Santé, sécurité, enceintes

Le casque marchait. Le dos, moins.
Anaïs, côté IT. Le ticket est simple : enceintes trop faibles. M. Sécurité — c’est comme ça qu’on l’appelle, depuis le premier mail — veut un portable neuf. Le casque, branché, marche. Il n’y a pas de machine d’avance. Il y a une file.
Il monte ça en santé-sécurité. Se pencher vers l’écran pour entendre, le dos. Une phrase, un formulaire, un ton d’urgence. Les enceintes d’un laptop n’ont rien d’un échafaudage. Le dos, si l’on veut, a d’autres chaises.
La file
- Le casque. Anaïs le répète. Contournement prévu. Volume, oreilles, problème clos.

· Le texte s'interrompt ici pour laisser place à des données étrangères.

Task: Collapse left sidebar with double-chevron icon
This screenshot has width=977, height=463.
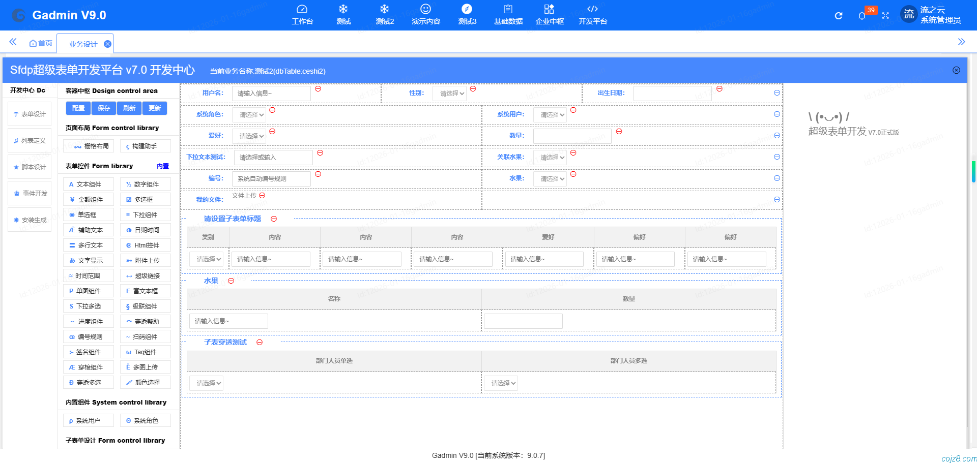Action: (13, 42)

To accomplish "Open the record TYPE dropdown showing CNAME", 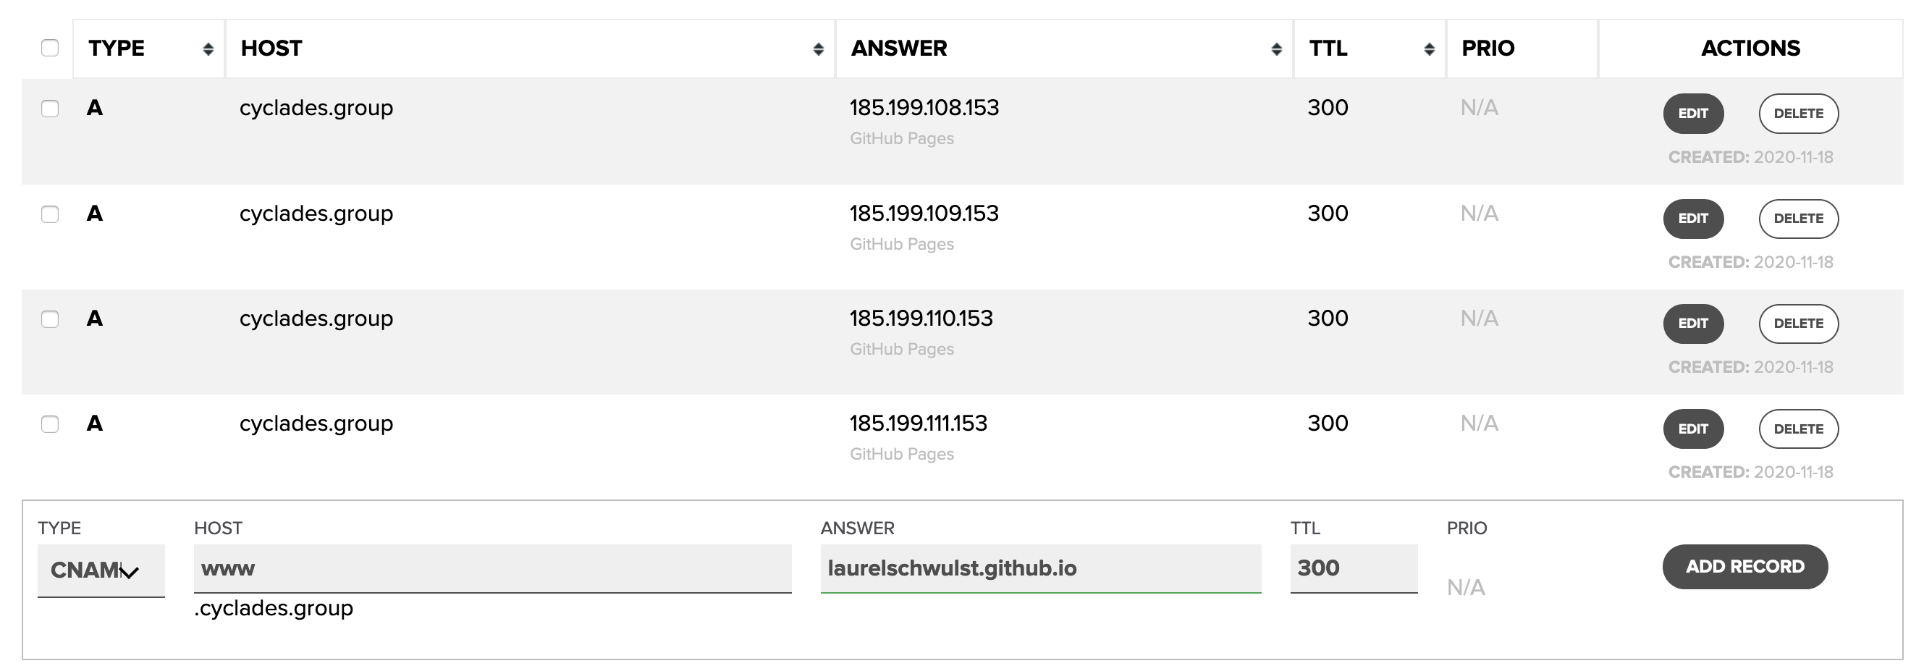I will 101,570.
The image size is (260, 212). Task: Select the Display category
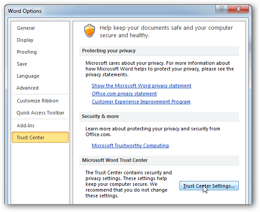tap(25, 40)
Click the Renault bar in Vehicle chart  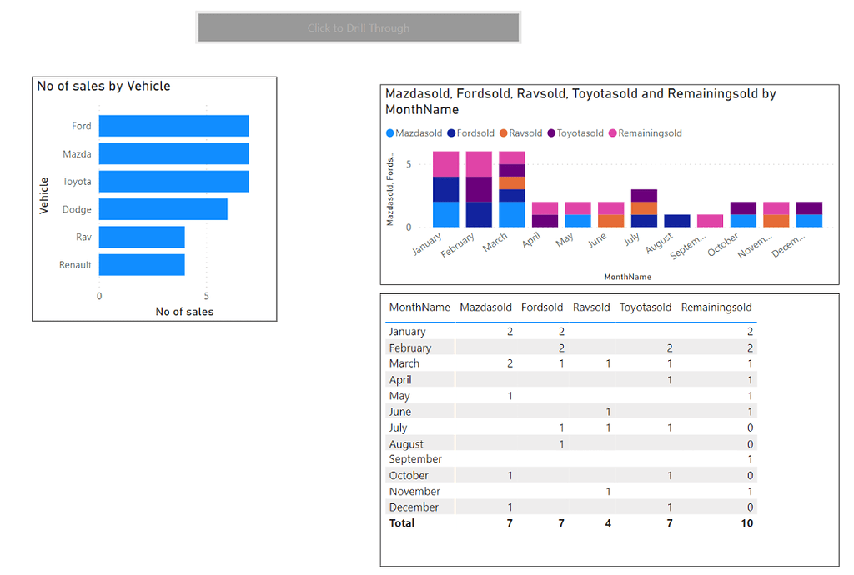click(x=142, y=265)
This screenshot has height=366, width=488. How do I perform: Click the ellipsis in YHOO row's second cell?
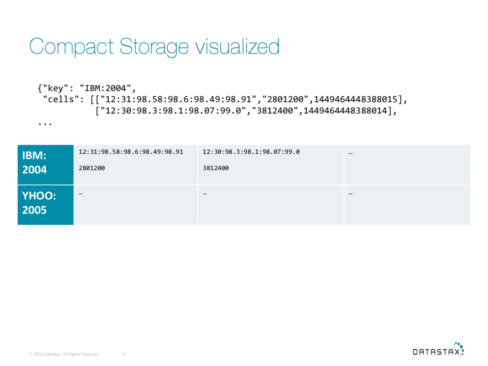point(204,193)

- L’absence de stock. On ne sort pas un portable d’un chapeau. Les machines vont à ceux dont l’écran est mort, pas à ceux dont le haut-parleur chuchote.
- La place. Elle le glisse sous tout le monde. Discrètement. La file a une mémoire.
M. Sécurité a son casque. Il a aussi le bas du tableau. Les enceintes, elles, n’ont rien demandé — pas plus que le dos, d’ailleurs.